Brexit: The Problem Wasn’t Leaving — It Was Never Fully Leaving

Brexit: Half done

Why Britain still feels stuck between two worlds

In 2016, 17.4 million people voted for Brexit — a simple idea: Britain would leave the EU and take back control.

Not just control of trade.
Not just control of borders.
But full sovereignty — the ability to define its own path without needing the permission of Brussels.

Eight years on, we need to ask: Did that really happen?


The Brexit We Were Promised

The vision sold to voters was bold:

  • Independent trade deals tailored for the UK’s interests.
  • Regulatory freedom — writing our own laws without EU oversight.
  • A clear border policy controlled by Westminster, not Brussels.

It was never just about leaving the single market.

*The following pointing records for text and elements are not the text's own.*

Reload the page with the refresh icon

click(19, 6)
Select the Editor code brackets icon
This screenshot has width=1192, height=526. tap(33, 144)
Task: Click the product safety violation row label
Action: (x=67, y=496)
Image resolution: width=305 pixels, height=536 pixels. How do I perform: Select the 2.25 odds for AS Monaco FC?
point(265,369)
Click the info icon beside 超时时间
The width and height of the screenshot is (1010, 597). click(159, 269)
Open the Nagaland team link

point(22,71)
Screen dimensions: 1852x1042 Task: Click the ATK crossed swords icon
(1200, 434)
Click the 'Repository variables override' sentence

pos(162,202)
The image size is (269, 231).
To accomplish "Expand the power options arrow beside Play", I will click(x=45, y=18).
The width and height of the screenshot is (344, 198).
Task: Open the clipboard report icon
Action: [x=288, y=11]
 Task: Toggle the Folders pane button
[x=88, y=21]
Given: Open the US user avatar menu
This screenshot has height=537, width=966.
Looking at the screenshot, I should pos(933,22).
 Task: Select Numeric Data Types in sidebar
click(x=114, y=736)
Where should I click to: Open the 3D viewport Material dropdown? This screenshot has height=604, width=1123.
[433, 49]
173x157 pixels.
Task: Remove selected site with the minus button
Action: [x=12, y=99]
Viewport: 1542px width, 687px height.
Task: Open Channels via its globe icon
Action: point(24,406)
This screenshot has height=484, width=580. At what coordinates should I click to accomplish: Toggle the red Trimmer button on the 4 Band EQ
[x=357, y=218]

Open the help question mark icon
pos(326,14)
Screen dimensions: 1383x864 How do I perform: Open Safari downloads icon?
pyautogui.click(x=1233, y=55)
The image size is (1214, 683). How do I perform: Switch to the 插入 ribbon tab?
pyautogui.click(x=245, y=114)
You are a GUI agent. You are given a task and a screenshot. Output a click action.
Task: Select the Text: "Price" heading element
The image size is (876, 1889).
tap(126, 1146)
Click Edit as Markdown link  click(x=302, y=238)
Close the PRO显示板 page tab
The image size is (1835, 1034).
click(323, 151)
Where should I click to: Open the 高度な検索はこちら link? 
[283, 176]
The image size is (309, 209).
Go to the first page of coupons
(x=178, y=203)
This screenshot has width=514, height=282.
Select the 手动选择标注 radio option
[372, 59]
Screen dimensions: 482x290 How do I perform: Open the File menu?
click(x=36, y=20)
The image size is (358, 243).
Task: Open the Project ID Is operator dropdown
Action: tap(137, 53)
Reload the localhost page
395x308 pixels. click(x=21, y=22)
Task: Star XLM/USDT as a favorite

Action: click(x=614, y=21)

It was about reclaiming full sovereignty.


The Brexit We Got

But what we ended up with is… blurred.

  • The Northern Ireland Protocol kept parts of the UK effectively in the EU’s orbit.
  • Regulatory alignment persists in many sectors, limiting our ability to diverge.
  • The House of Lords and many MPs openly opposed to Brexit slowed or watered down its implementation.

Even trade — the great prize of Brexit — hasn’t delivered as promised. Deals with Australia and others exist, but the big wins (like a U.S. trade deal) never came.

Instead, we’ve been left in a halfway house: no longer in the EU but not fully out of it either.


The Cost of Half Measures

And here’s the sting:
When you leave halfway, you get the pain but not the full freedom.

  • Businesses face extra trade friction without the compensating benefits of a fully independent regulatory regime.
  • Immigration policy has been reshaped — but boat crossings and net migration figures show we haven’t regained the control promised.
  • The government blames “Brexit,” but much of the pain comes from political compromises that left us tethered.

So Was Brexit the Problem?

If you ask me: No.

Brexit wasn’t the problem.
The problem was that Westminster never delivered the Brexit people voted for.

Instead of a decisive break and a clear new direction, we got years of political infighting, concessions to Brussels, and a culture among parts of Parliament and the Lords that saw Brexit as something to be “managed,” not embraced.


What a Full Brexit Could Look Like

It isn’t too late to finish the job:

  • Rewrite the deal: Replace the Protocol with a settlement that restores the UK’s internal market integrity.
  • Slash unnecessary EU-era regulations: Create a nimble legal framework fit for the UK economy, not 27 others.
  • Drive real trade independence: Prioritise strategic deals with markets where the EU struggles to move quickly.

In short: use the sovereignty we voted for instead of treating it like a problem to be managed.


Final Thought

Brexit was about freedom. But freedom only works if you use it.

If we want the benefits of leaving, we can’t sit halfway out the door. We need to decide:

Are we an independent nation, or just an offshore extension of the EU?

Until that question is answered honestly, Brexit will remain a wound that never fully heals.


Hope isn’t what they promise you.
It’s how you carry on when they don’t deliver.